Requirement A » According to the microphone passage, which type of microphone must never receive phantom power?

Segment Start: Excerpted passage

There are generally three types of microphones: Dynamic, Condenser and Ribbon. The dynamic microphone has a thin disk, or diaphragm, that is attached to a wire and that wire is wrapped around a magnet. When you speak into the mic, the disc vibrates and converts that energy through the wire to the magnet generating voltage that travels down the wire. This process is known as electromagnetic induction. The voltage amount is very low — considered “mic level” signal.
A condenser microphone is a thin disk that is actively charged by voltage; these types of microphones require a small amount of voltage to be supplied to them, up the wire, to operate. This is called “phantom power” and many mixers and recorders will have a button on them to activate this extra bit of juice up to the mic to make it work. Dynamic mics do not need phantom power — condenser mics need phantom power.
Ribbon mics have a thin ribbon of metal that wraps around the poles of a magnet and when the ribbon vibrates it creates voltage through electromagnetic induction. Ribbon mics are very sensitive — not only to sound, but to the elements, therefore they rarely leave indoor studios and are most often used for musical instruments. Because of their fragile nature, you never use phantom power on a ribbon microphone because that would destroy it.
Lavalier mics and condenser boom mics are the most common in independent filmmaking — whereas ribbon mics, bi-directional mics and handheld dynamic mics are most common in music and podcasting.
Microphone Pick-Up Patterns a.k.a., “Polar Patterns”
Think of a microphone as something like an ear that “hears”. There is a particular “hearing zone” that microphones operate best in. These zones are called Polar Patterns and these are visually charted as a part of a microphone’s specifications. There are scenarios that these various patterns will work best in — thus, it’s best to consider the fact that there is not one mic that does it all, you have to pick the right one for the type of sound you are looking to capture.
Omni-directional patterns pick up on all sides. They are usually ideal for lavalier “clip-on” style microphones as they can be positioned in any direction and pick up sound. You will often see this sort of microphone clipped on lapels but they can also be useful for what are called “plant mics.” Say you are filming a scene with a shirtless actor, and it’s a wide shot so you can’t have a boom, and the actors are sitting on a couch and there’s a coffee table in front of them. You may choose to put a prop on the table — like a houseplant — and “plant” the plant mic in the plant! This is one use of a plant mic. Other times omni-directional mics may be used as a plant mic would include scenes where actors are driving a car. Often they will plant this type of mic just above their head in the visor to capture clean sound in the interior of a car. These mics may also be lavalier in design, but uni-directional in polar pattern to omit ambient car noise.
The cardioid pickup pattern is one of the most common among microphones. Named as such because it resembles a heart, its pick-up is primarily in the front while rejecting sound from behind it and allowing a bit off the sides. You see these mics most frequently used as vocal microphones for musicians, such as the Shure SM-58 or the Shure SM-57. This pattern is also typical of podcast microphones or radio broadcaster/DJ microphones such as the Shure SM-7B.
The bi-directional pattern is just as you might imagine — it picks up at the front and rear — 0 degrees and 180 degrees — but rejects from the sides. These mics are useful for podcast situations with the speakers facing each other, but most often used as instrument microphones or when recording in what is called “Mid-Side” or “Blumlein” which are techniques for capturing in stereo. The CAD M179, which supports all the various pick-up patterns, offers bi-directional polar pattern. And the Cascade FAT HEAD II mic is a bi-directional ribbon microphone.

Segment End: Excerpted passage

Requirement B » Identify every line of the records containing the string "bounding". Case counts.

Segment Start: Records for this exercise

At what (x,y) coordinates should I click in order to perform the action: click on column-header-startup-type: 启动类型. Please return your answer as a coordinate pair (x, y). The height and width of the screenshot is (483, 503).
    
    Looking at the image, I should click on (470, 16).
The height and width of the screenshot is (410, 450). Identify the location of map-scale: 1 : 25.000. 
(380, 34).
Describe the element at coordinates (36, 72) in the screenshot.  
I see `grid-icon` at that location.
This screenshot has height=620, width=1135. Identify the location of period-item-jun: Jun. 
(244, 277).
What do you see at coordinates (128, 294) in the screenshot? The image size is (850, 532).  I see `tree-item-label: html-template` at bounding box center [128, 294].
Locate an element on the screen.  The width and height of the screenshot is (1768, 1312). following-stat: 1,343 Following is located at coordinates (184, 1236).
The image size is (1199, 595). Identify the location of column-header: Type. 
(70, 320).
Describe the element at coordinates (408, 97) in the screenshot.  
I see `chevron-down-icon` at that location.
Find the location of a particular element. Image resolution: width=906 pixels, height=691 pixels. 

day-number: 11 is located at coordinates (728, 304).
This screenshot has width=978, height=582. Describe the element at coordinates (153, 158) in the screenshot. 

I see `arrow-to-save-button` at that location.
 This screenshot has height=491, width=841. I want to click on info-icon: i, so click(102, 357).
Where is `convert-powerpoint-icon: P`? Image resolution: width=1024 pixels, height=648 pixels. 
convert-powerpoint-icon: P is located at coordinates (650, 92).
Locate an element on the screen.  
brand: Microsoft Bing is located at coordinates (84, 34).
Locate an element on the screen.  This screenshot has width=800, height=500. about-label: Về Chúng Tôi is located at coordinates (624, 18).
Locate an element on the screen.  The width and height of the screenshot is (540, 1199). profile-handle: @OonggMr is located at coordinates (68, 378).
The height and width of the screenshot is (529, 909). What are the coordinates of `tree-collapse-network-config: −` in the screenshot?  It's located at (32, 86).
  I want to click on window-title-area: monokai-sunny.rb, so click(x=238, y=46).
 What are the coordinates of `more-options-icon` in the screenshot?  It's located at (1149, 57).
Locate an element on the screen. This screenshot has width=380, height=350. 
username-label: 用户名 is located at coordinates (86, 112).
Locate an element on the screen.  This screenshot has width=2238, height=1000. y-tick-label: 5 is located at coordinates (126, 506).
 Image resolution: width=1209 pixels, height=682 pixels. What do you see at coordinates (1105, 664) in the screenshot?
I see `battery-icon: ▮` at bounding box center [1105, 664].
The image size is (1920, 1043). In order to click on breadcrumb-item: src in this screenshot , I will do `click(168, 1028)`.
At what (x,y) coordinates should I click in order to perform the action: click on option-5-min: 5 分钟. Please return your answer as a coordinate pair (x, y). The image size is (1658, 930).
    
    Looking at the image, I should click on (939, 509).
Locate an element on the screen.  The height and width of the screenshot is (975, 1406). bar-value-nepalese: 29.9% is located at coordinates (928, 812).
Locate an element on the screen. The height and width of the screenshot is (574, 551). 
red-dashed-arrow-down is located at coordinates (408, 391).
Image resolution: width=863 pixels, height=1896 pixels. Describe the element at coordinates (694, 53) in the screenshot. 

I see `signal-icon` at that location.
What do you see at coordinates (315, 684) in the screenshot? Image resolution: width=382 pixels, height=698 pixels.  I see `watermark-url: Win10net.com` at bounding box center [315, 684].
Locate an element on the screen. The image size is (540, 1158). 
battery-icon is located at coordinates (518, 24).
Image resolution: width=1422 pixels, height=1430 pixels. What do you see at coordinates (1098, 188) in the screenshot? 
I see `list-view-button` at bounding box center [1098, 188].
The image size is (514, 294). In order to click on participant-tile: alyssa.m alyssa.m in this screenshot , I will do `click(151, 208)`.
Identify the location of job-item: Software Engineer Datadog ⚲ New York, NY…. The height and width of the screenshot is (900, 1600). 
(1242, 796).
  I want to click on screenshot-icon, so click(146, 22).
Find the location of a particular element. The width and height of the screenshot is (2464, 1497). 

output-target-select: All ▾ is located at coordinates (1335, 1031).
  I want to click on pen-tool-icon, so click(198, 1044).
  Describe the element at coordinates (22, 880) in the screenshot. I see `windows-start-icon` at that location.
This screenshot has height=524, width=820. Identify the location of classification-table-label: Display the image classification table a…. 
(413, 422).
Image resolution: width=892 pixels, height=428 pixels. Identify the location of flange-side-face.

Segment End: Records for this exercise

Written solution A » A ribbon microphone, because phantom power would destroy it.

Written solution B »
What do you see at coordinates (128, 294) in the screenshot? The image size is (850, 532).  I see `tree-item-label: html-template` at bounding box center [128, 294].
I see `battery-icon: ▮` at bounding box center [1105, 664].
What do you see at coordinates (315, 684) in the screenshot? Image resolution: width=382 pixels, height=698 pixels.  I see `watermark-url: Win10net.com` at bounding box center [315, 684].
I see `list-view-button` at bounding box center [1098, 188].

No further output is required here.